The effect of renal impairment on the pharmacokinetics of albuterol was evaluated in 5 subjects with creatinine clearance of 7 to 53 mL/min, and the results were compared with those from healthy volunteers. Renal disease had no effect on the half-life, but there was a 67% decline in albuterol clearance. Caution should be used when administering high doses of albuterol sulfate inhalation aerosol to patients with renal impairment [see Use in Specific Populations (8.5)].
In a 2-year study in Sprague-Dawley rats, albuterol sulfate caused a dose-related increase in the incidence of benign leiomyomas of the mesovarium at and above dietary doses of 2 mg/kg (approximately 15 times and 6 times the maximum recommended human daily inhalation does (MRHDID) for adults and children respectively, on a mg/m2 basis). In another study this effect was blocked by the coadministration of propranolol, a non-selective beta-adrenergic antagonist. In an 18-month study in CD-1 mice, albuterol sulfate showed no evidence of tumorigenicity at dietary doses of up to 500 mg/kg (approximately 1,900 times and 740 rimes the MRHDID for adults and children, respectively, on a mg/m2 basis). In a 22-month study in Golden Hamsters, albuterol sulfate showed no evidence of tumorigenicity at dietary doses of up to 50 mg/kg (approximately 250 times and 100 times the MRHDID for adults and children, respectively, on a mg/m2 basis).

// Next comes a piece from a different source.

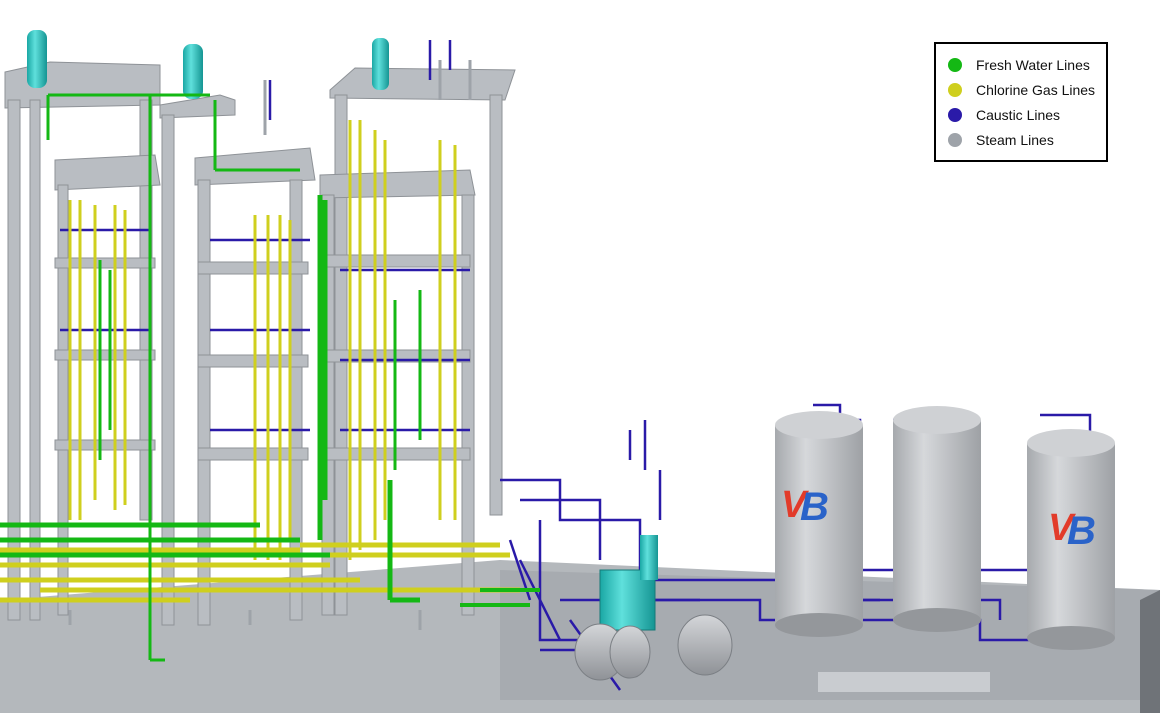  I want to click on legend-swatch-fresh-water, so click(955, 64).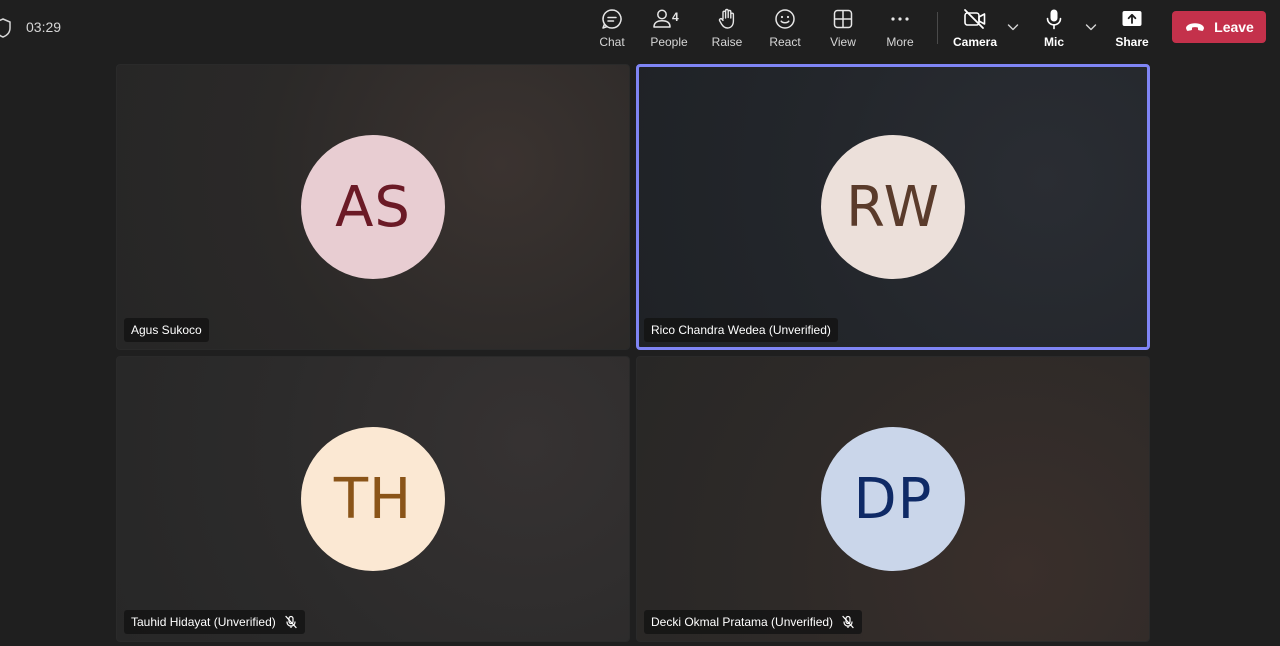 The height and width of the screenshot is (646, 1280). What do you see at coordinates (612, 19) in the screenshot?
I see `chat-icon` at bounding box center [612, 19].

Albuterol sulfate was not mutagenic in the Ames test or a mutation test in yeast. Albuterol sulfate was not clastogenic in a human peripheral lymphocyte assay or in an AH1 strain mouse micronucleus assay.
Reproduction studies in rats demonstrated no evidence of impaired fertility at oral doses up to 50 mg/kg (approximately 380 times the MRHDID for adults on a mg/m2 basis).
Preclinical: Intravenous studies in rats with albuterol sulfate have demonstrated that albuterol crosses the blood-brain barrier and reaches brain concentrations amounting to approximately 5% of the plasma concentrations. In structures outside the blood-brain barrier (pineal and pituitary glands), albuterol concentrations were found to be 100 times those in the whole brain.
Studies in laboratory animals (minipigs, rodents, and dogs) have demonstrated the occurrence of cardiac arrhythmias and sudden death (with histologic evidence of myocardial necrosis) when β-agonists and methylxanthines were administered concurrently. The clinical significance of these findings is unknown.
Propellant HFA-134a is devoid of pharmacological activity except at very high doses in animals (380 – 1300 times the maximum human exposure based on comparisons of AUC values), primarily producing ataxia, tremors, dyspnea, or salivation. These are similar to effects produced by the structurally related chlorofluorocarbons (CFCs), which have been used extensively in metered-dose inhalers.
In animals and humans, propellant HFA-134a was found to be rapidly absorbed and rapidly eliminated, with an elimination half-life of 3 — 27 minutes in animals and 5 — 7 minutes in humans. Time to maximum plasma concentration (Tmax ) and mean residence time are both extremely short leading to a transient appearance of HFA-134a in the blood with no evidence of accumulation.